= Beginning of Section =

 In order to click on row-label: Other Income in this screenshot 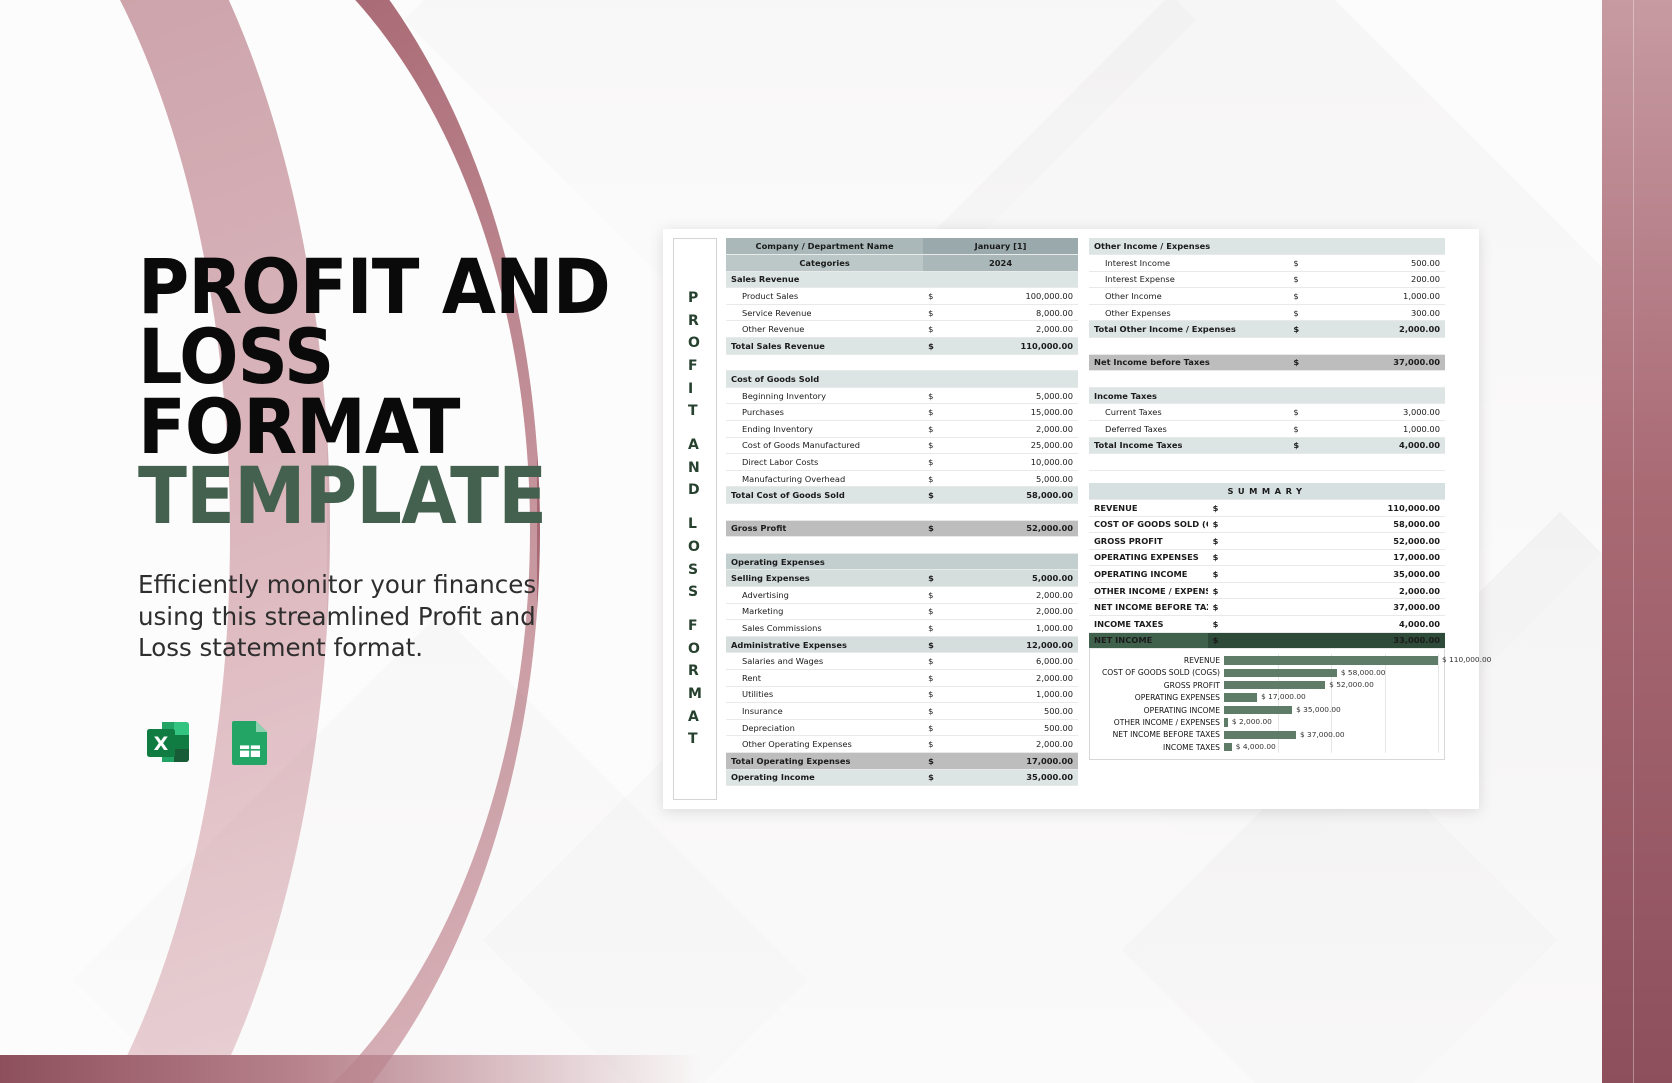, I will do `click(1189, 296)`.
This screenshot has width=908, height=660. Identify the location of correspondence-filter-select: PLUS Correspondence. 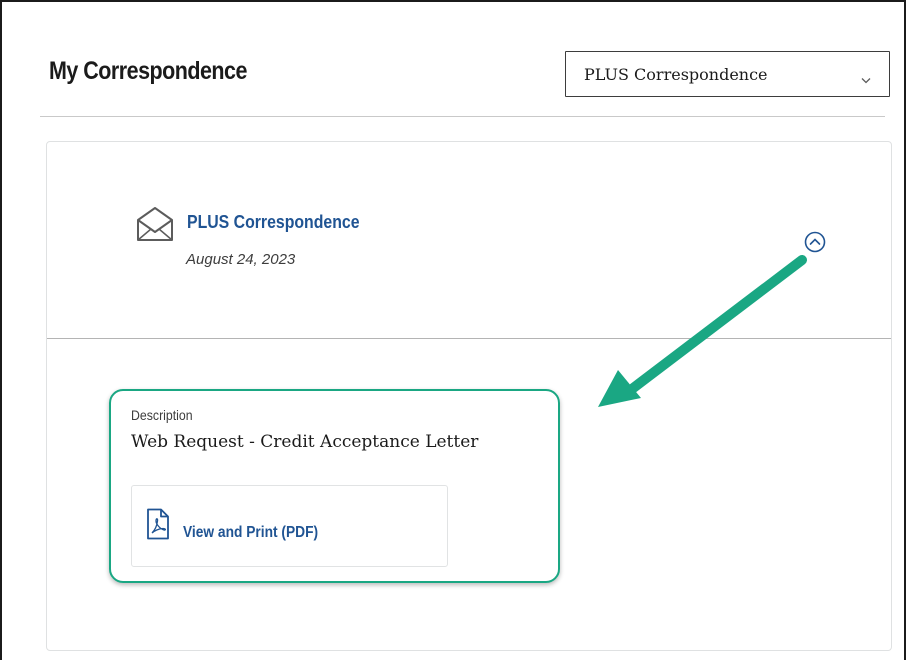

= End of Section =
= Beginning of Section =

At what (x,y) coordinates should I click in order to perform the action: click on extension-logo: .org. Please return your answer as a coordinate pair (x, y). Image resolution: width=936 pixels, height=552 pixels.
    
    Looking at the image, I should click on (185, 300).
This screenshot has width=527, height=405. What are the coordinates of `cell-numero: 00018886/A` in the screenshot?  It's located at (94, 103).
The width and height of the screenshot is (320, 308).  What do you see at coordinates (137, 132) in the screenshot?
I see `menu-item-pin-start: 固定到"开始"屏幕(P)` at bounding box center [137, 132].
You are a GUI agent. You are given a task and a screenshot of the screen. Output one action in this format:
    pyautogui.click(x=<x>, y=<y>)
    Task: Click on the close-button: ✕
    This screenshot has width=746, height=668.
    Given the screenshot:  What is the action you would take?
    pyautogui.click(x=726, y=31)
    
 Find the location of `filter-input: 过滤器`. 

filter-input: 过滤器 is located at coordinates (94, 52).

= End of Section =

• WORK ORDER
Between the lines holding "At what (x,y)" and "center [137, 132].", inclusive, swap every "Image resolution" for "Screen size" and give only those lines back, otherwise unchanged.

• SOLVED PROBLEM
At what (x,y) coordinates should I click in order to perform the action: click on extension-logo: .org. Please return your answer as a coordinate pair (x, y). Screen size: width=936 pixels, height=552 pixels.
    
    Looking at the image, I should click on (185, 300).
This screenshot has width=527, height=405. What are the coordinates of `cell-numero: 00018886/A` in the screenshot?  It's located at (94, 103).
The width and height of the screenshot is (320, 308).  What do you see at coordinates (137, 132) in the screenshot?
I see `menu-item-pin-start: 固定到"开始"屏幕(P)` at bounding box center [137, 132].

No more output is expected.